>> begin MATERIAL
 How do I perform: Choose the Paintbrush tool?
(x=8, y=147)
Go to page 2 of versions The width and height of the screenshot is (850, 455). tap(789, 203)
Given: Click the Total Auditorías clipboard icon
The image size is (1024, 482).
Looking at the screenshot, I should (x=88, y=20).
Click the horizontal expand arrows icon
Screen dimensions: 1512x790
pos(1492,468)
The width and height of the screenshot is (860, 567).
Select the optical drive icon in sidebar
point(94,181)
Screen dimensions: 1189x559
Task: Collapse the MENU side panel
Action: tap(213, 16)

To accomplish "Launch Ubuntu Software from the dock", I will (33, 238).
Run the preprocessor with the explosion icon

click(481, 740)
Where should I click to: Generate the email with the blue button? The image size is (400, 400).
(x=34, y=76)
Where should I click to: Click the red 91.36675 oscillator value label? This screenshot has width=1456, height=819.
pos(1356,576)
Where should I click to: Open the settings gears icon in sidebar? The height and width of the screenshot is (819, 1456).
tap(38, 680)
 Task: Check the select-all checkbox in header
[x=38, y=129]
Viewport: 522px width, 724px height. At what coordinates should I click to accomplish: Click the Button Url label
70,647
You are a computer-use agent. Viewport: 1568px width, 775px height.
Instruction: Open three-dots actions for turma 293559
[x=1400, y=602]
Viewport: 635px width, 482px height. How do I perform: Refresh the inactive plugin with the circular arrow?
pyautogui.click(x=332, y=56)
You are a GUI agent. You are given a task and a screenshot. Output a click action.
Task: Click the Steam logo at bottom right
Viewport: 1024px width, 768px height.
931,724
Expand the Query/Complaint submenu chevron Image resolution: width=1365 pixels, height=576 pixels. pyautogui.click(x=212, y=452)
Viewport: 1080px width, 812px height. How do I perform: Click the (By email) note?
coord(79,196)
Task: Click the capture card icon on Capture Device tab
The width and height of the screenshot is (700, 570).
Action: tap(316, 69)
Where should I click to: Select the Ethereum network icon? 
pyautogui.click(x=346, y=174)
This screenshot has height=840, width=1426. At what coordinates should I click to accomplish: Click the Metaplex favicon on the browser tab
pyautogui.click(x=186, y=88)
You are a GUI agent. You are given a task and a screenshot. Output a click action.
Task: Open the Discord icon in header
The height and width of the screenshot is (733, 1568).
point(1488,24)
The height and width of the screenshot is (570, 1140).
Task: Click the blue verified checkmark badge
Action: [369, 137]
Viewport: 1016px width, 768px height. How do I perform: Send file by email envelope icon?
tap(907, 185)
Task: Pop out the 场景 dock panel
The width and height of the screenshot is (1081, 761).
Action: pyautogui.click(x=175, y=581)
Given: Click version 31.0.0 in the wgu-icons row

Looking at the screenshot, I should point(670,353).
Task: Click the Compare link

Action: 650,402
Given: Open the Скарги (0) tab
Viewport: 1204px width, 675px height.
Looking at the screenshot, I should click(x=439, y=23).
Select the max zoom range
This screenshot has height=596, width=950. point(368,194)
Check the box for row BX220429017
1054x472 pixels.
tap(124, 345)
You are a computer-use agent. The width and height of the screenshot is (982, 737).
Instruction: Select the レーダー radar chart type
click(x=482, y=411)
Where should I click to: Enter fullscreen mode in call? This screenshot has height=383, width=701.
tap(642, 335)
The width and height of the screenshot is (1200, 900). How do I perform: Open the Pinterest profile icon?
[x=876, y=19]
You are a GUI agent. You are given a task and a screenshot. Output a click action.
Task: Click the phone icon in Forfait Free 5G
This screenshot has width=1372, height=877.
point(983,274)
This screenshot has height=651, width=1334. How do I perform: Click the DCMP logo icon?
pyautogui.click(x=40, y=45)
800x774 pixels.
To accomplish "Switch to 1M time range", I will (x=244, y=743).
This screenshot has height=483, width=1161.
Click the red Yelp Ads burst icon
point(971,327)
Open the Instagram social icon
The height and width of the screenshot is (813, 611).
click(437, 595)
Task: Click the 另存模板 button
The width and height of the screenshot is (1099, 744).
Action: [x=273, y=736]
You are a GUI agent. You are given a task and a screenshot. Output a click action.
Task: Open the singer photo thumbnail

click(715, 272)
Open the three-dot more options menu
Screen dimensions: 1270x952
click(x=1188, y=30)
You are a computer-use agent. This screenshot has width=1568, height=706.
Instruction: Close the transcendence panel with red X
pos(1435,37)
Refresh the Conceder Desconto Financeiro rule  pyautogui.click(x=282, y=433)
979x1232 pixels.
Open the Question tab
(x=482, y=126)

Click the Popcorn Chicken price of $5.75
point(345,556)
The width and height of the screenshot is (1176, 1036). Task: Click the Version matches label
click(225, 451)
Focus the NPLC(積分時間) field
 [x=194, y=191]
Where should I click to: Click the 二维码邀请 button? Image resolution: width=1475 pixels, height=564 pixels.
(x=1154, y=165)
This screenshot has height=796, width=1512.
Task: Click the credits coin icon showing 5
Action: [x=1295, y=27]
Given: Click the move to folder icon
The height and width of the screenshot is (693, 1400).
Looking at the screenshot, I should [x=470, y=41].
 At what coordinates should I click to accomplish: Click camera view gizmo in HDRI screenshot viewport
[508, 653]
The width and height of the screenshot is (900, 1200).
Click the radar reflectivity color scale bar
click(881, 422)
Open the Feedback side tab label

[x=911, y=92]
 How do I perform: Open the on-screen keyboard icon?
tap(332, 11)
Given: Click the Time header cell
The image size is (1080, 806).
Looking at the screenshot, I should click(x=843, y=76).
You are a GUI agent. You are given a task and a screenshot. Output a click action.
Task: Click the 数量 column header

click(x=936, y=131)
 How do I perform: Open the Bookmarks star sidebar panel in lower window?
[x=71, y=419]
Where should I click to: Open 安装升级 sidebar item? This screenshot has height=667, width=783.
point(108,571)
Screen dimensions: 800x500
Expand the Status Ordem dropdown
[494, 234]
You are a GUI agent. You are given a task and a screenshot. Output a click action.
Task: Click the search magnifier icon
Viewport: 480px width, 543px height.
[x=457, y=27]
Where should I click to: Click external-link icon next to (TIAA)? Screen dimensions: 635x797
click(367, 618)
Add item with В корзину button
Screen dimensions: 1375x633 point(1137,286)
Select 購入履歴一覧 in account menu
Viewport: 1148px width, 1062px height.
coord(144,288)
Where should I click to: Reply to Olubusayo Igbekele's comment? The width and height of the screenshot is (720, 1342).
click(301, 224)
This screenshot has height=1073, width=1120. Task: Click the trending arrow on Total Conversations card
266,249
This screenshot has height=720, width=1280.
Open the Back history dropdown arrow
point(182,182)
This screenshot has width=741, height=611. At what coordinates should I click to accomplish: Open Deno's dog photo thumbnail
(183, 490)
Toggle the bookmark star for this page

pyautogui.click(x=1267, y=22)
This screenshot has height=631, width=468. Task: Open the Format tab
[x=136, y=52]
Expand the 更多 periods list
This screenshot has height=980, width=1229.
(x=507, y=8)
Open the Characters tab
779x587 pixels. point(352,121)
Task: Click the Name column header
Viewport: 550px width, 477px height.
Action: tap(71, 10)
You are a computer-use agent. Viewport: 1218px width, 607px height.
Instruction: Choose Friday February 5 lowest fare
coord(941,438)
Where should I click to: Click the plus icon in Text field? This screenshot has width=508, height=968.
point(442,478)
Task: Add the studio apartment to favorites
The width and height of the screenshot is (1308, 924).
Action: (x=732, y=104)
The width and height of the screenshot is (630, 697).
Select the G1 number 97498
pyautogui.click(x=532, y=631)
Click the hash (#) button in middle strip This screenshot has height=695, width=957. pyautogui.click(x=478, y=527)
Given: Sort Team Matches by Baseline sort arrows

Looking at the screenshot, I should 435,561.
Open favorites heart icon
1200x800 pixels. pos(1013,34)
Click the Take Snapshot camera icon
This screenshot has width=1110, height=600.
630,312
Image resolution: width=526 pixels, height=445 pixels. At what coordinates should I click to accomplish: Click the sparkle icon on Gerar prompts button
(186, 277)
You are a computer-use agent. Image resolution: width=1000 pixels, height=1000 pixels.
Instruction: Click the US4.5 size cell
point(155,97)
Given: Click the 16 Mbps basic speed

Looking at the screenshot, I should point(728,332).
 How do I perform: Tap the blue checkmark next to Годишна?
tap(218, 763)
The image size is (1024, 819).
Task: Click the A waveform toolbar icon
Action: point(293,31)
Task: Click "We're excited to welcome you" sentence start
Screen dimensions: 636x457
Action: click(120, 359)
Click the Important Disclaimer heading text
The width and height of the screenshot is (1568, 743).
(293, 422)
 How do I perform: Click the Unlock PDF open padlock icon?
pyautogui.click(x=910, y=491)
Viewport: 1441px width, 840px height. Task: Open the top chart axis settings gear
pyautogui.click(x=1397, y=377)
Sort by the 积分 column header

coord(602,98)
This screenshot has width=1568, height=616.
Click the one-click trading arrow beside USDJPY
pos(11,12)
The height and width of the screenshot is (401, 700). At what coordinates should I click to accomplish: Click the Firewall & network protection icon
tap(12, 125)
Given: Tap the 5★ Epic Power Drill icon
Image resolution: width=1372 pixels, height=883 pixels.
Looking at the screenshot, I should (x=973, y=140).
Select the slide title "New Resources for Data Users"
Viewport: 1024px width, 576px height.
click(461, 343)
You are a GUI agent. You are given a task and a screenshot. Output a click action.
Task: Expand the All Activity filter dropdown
>> end MATERIAL
- [WHAT YOU WILL DO]
Reproduce the records from the start through the line containing "[x=38, y=129]", inclusive, replacing "sidebar" with "navigation pane" and leaving everything else unchanged.

- [TASK RESULT]
 How do I perform: Choose the Paintbrush tool?
(x=8, y=147)
Go to page 2 of versions The width and height of the screenshot is (850, 455). tap(789, 203)
Given: Click the Total Auditorías clipboard icon
The image size is (1024, 482).
Looking at the screenshot, I should (x=88, y=20).
Click the horizontal expand arrows icon
Screen dimensions: 1512x790
pos(1492,468)
The width and height of the screenshot is (860, 567).
Select the optical drive icon in navigation pane
point(94,181)
Screen dimensions: 1189x559
Task: Collapse the MENU side panel
Action: tap(213, 16)

To accomplish "Launch Ubuntu Software from the dock", I will (33, 238).
Run the preprocessor with the explosion icon

click(481, 740)
Where should I click to: Generate the email with the blue button? The image size is (400, 400).
(x=34, y=76)
Where should I click to: Click the red 91.36675 oscillator value label? This screenshot has width=1456, height=819.
pos(1356,576)
Where should I click to: Open the settings gears icon in navigation pane? The height and width of the screenshot is (819, 1456).
tap(38, 680)
 Task: Check the select-all checkbox in header
[x=38, y=129]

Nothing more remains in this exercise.